- PASSAGE PROVIDED
Transliteration from Graphs

Transliteration from Graphs

Transliteration made with generative models and by integrating language specialists workflow by allowing them to design complex rules.

Motivation

Transliteration is the process of porting a given language from one alphabet to another.

This is usually achieved using rules, however, given languages complexity, many sub rules are existing, which only a native speaker or more realistically a specialist would know.

As a result, many transliteration strategies are inaccurate or approximative and in most case, no accurate data exists.

Interplay Developer & Specialist

In the design of transliteration strategies, we have identified another problem, which is the interaction between the developer and the language specialist: THe developer usually doesn’t understand one of the languages/alphabets in the transliteration process and gets easily confused.

For that reason, we decided to empower the specialist, giving him the opportunity to write code himself.

- WHAT TO WORK ON
1. How does the text on transliteration from graphs define transliteration?
2. Return, word for word, the portion of the transliteration text that begins at "As a result, many" and stops after "gets easily confused.".

- GIVEN INFORMATION
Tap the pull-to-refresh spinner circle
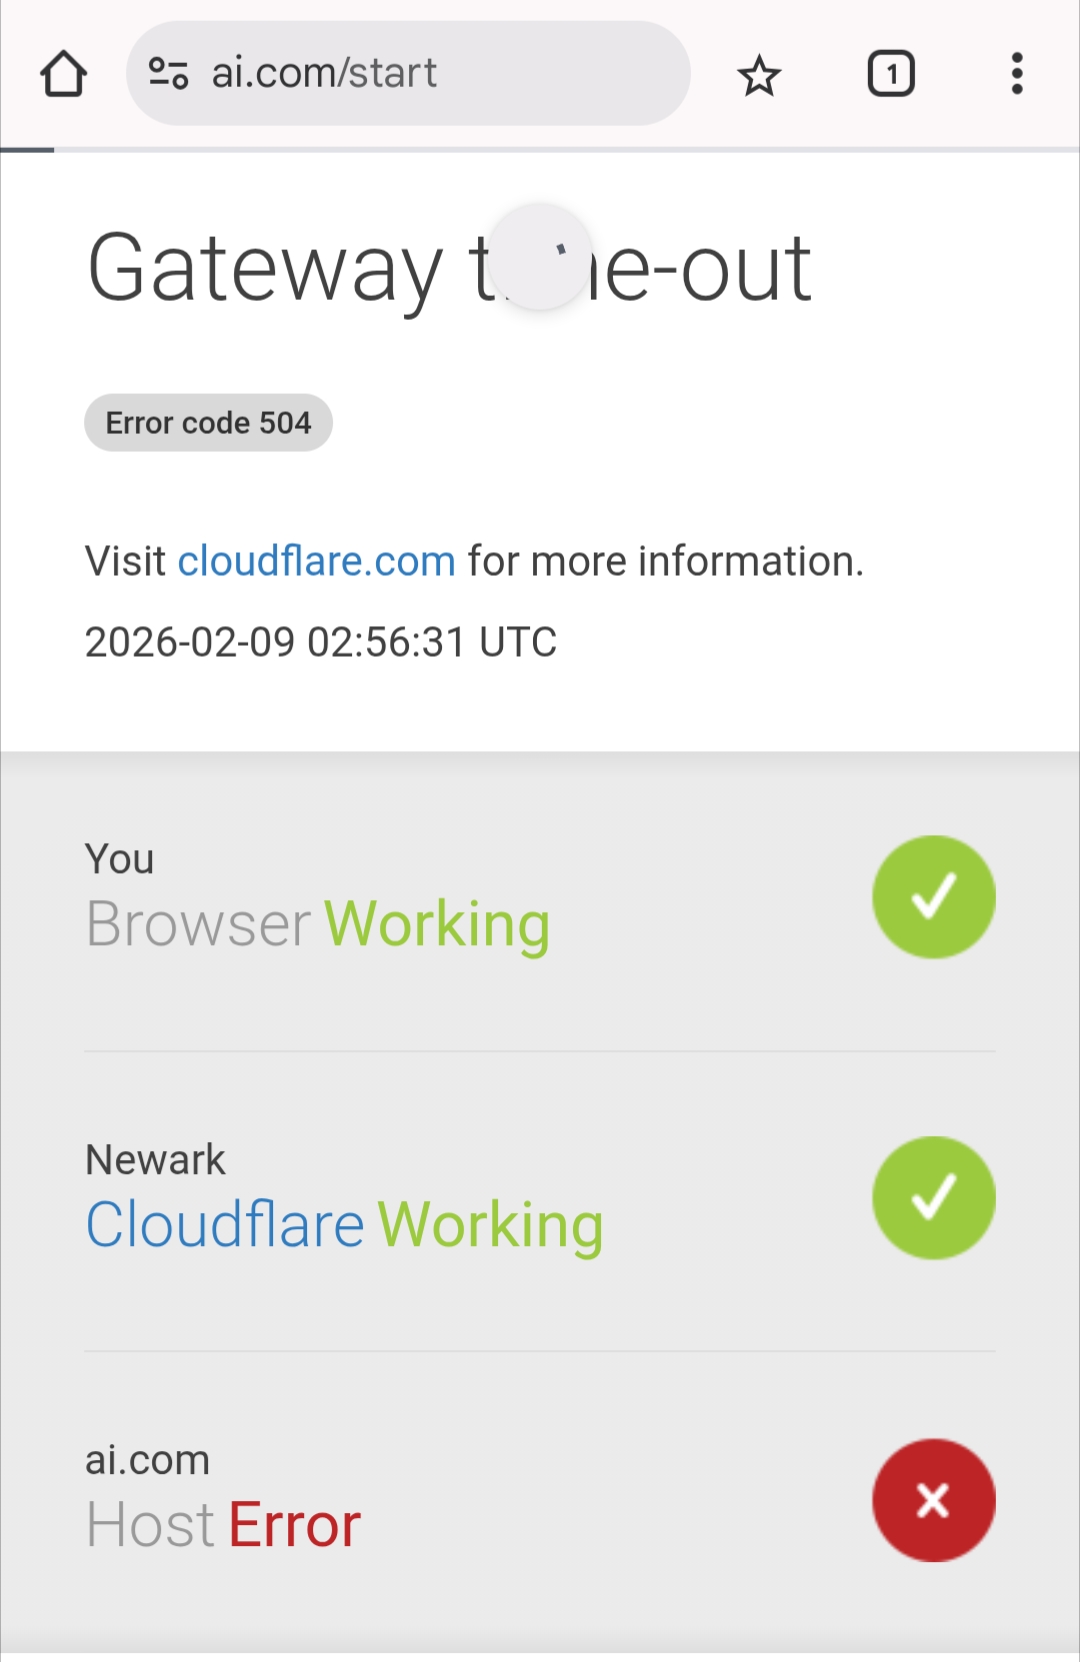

- RESPONSE LIST
1. Transliteration is the process of porting a given language from one alphabet to another.

2.
As a result, many transliteration strategies are inaccurate or approximative and in most case, no accurate data exists.

Interplay Developer & Specialist

In the design of transliteration strategies, we have identified another problem, which is the interaction between the developer and the language specialist: THe developer usually doesn’t understand one of the languages/alphabets in the transliteration process and gets easily confused.